Craint, détesté, parfois même raillé, l’huissier est l’enfant maudit du monde judiciaire. Vu comme un oiseau de mauvais augure, il est rarement le bienvenu chez les justiciables. «L’huissier de justice est obligé d’exécuter une décision du tribunal, aussi pénible soit-elle. Il est vrai que les mesures d’expulsion par exemple sont extrêmement difficiles à entreprendre. Le tout est de bien s’y prendre», explique Said Monjid, huissier de justice à Casablanca que La Vie éco a suivi lors de quelques visites chez des débiteurs défaillants.

Le premier, chez qui notre homme s’est pointé à 9h30 du matin, était un locataire défaillant en procédure d’expulsion ; le second, un redevable de 15 000 DH de frais de syndic. Deux visites qui se sont relativement bien passées puisque les concernés se sont manifestés et ont acquiescé à la convocation judiciaire. «Le métier d’huissier de justice ne consiste pas seulement à expulser un locataire ou à procéder à des saisies mobilières. Notre principale tâche est, selon des formes très précises prévues par la loi, d’inviter les justiciables à se présenter devant un tribunal. Il peut aussi nous arriver de réaliser simplement des constats, comme une inondation dans une maison», ajoute Me Monjid.

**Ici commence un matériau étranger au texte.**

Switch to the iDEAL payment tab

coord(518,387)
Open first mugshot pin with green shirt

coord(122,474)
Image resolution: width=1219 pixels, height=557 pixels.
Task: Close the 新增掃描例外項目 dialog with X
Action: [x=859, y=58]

Pédagogie et ressources psychologiques pour déminer le terrain

Institution héritée du droit français, l’huissier de justice jouit d’une tout aussi mauvaise réputation un peu partout dans le monde. Symbolisé dans la culture populaire (cinéma, télévision…) comme le serviteur aigri de l’injustice de la société libérale, la réalité en est souvent tout autre. En effet, s’il y a procédure de conciliation en matière de défaillance contractuelle (rééchelonnement, apurement du passif…), l’huissier est souvent la première issue de secours des débiteurs sous pression. Il doit donc user de la pédagogie et disposer de ressources psychologiques, comme l’explique Abdeslam Manahi. «Nous ne pouvons nous présenter chez qui que ce soit manu militari sans expliquer les motivations de notre présence et les conditions dans lesquelles nous devons exercer notre tâche. Bien souvent, notre intervention est comprise malgré les multiples tracas que cette situation peut générer. En expliquant aux personnes ce qui peut leur arriver, nous arrivons toujours à les amener à trouver une solution. Des situations extrêmes sont toujours évitables avec de la bonne volonté».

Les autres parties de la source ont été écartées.